2010-04-25

Duplicate IPv6 Address Detection in Karmic

I've finally gotten my little empire of virtual machines somewhat stable, but a little wrench in the works has been the extra flag I keep needing for ssh: -4.

Sure, I can log in without it, but the systems will try using IPv6 first, since they all have IPv6 addresses in DNS, and then fall back to IPv4 when that times out. I could use my .ssh/config file to force IPv4, but that gets rid of the nagging reminder that I need to fix it.

Turns out IPv6 is broken by default in Karmic (and hopefully fixed in Lucid, but I'm not holding my breath). One of the "features" of IPv6 is Duplicate Address Detection; you should never have the problem of having the same IPv6 address allocated to 2 computers unless you do it intentionally. Of course, EUI-64 addressing should take care of that anyway...

Unfortunately, Karmic's implementation of DAD is horribly broken. Even with unique entries in DNS and a properly configured rtadvd, I kept getting logs filled with:

Apr 25 13:49:59 vm1 kernel: [ 6851.010394] eth0: IPv6 duplicate address detected!
Apr 25 13:50:01 vm2 kernel: [147906.360484] eth0: IPv6 duplicate address detected!
Apr 25 13:50:00 vm3 kernel: [315943.970527] eth0: IPv6 duplicate address detected!

So, I tried to configure IPv6 manually. But, Ubuntu is smarter than me (or so it thinks). Once it's detected that the address is a duplicate, you're not allowed to actually assign it to an interface.

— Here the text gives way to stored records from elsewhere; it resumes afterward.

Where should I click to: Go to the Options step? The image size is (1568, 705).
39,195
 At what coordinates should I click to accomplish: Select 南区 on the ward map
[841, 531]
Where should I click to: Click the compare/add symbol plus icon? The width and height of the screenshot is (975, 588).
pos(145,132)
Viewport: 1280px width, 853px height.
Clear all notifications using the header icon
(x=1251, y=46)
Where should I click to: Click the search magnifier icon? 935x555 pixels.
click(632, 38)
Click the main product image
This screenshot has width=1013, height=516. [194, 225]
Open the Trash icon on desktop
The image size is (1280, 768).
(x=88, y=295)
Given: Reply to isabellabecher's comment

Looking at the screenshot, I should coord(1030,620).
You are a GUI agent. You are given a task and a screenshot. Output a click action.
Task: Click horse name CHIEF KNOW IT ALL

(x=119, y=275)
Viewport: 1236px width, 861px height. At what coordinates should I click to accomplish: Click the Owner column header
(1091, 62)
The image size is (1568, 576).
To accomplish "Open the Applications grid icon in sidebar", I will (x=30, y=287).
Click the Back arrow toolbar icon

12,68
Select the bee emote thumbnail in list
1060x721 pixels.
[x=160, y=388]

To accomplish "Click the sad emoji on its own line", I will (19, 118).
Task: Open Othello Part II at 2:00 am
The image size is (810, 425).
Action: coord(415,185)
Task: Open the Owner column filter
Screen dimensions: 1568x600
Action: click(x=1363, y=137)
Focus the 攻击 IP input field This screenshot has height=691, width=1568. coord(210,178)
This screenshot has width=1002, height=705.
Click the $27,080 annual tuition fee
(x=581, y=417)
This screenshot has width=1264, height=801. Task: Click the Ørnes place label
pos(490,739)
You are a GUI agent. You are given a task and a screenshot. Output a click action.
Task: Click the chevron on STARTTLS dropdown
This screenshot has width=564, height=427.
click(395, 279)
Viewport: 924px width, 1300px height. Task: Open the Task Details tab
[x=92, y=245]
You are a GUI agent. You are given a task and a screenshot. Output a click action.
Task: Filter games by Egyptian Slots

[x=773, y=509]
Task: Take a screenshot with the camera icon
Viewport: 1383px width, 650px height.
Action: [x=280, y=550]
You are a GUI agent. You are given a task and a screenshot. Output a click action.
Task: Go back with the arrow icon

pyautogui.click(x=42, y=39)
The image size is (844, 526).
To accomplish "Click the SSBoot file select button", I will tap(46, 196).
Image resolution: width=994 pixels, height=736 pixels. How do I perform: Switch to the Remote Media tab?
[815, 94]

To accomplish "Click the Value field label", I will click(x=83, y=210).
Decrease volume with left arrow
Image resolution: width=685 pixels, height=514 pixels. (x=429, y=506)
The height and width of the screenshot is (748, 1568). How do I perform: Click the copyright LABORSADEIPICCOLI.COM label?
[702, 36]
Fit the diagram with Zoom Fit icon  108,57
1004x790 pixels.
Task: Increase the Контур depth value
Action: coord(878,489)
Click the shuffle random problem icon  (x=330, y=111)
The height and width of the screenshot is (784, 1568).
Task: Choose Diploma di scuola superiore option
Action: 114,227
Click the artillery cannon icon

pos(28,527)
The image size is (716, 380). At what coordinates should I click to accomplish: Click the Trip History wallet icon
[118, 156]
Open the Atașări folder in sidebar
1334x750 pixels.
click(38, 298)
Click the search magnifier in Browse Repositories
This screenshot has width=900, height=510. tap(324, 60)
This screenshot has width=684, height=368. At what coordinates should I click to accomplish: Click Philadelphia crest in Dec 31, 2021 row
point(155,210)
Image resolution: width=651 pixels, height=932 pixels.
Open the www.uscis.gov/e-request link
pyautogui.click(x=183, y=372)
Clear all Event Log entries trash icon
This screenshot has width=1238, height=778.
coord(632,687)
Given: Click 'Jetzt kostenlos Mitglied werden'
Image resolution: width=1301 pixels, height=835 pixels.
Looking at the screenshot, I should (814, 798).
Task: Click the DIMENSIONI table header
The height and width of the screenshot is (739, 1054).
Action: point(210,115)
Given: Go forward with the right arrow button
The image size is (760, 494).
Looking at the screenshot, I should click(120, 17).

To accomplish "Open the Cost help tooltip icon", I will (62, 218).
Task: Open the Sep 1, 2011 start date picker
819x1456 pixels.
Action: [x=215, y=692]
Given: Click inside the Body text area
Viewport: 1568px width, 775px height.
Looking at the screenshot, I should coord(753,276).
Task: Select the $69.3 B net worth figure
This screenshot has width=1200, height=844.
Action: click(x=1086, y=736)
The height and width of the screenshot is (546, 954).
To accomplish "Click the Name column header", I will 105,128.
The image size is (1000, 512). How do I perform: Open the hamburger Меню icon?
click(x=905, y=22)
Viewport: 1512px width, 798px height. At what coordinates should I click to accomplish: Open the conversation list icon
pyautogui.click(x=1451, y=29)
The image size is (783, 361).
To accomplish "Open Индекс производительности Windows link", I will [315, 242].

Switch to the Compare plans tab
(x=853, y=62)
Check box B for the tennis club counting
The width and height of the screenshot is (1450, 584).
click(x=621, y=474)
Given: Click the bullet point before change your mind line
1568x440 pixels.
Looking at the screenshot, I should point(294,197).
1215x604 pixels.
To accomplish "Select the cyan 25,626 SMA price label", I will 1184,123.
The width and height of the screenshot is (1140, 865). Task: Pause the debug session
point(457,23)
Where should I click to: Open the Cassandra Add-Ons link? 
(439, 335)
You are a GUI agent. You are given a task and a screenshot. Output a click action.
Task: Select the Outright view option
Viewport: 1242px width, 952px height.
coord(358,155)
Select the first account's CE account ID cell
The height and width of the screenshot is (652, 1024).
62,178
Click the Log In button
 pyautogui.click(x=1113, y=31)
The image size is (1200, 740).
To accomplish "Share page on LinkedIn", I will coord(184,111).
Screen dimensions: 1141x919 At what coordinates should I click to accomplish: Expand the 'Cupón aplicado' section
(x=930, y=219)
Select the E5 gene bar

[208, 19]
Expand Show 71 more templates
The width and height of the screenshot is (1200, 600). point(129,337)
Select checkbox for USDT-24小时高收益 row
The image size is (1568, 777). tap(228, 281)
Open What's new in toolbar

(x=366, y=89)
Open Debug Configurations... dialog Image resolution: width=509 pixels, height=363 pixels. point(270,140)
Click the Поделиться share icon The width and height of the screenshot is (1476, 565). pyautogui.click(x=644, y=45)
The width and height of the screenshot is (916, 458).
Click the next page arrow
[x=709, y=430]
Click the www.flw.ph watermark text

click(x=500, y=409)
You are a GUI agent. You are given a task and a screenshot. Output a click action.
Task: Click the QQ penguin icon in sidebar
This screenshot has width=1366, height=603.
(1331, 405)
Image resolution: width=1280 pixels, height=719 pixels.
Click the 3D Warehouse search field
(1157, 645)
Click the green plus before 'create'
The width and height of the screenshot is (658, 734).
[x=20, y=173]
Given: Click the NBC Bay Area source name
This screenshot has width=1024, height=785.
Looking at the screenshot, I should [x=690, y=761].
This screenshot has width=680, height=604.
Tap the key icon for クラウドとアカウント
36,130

All the packets were attempting to be sent out with a source ip of ::1, so they all went out the lo interface which effectively firewalls the whole IPv6 stack from the outside world.

The only solution is to turn off Duplicate Address Detection.

sysctl net.ipv6.conf.all.dad_transmits=0
sysctl net.ipv6.conf.all.accept_dad=0

Perfect!

Well, not quite. See, "all" in sysctl doesn't actually mean "all." I'm not sure what it means, but it seems to be the exact opposite of "all," i.e. "none."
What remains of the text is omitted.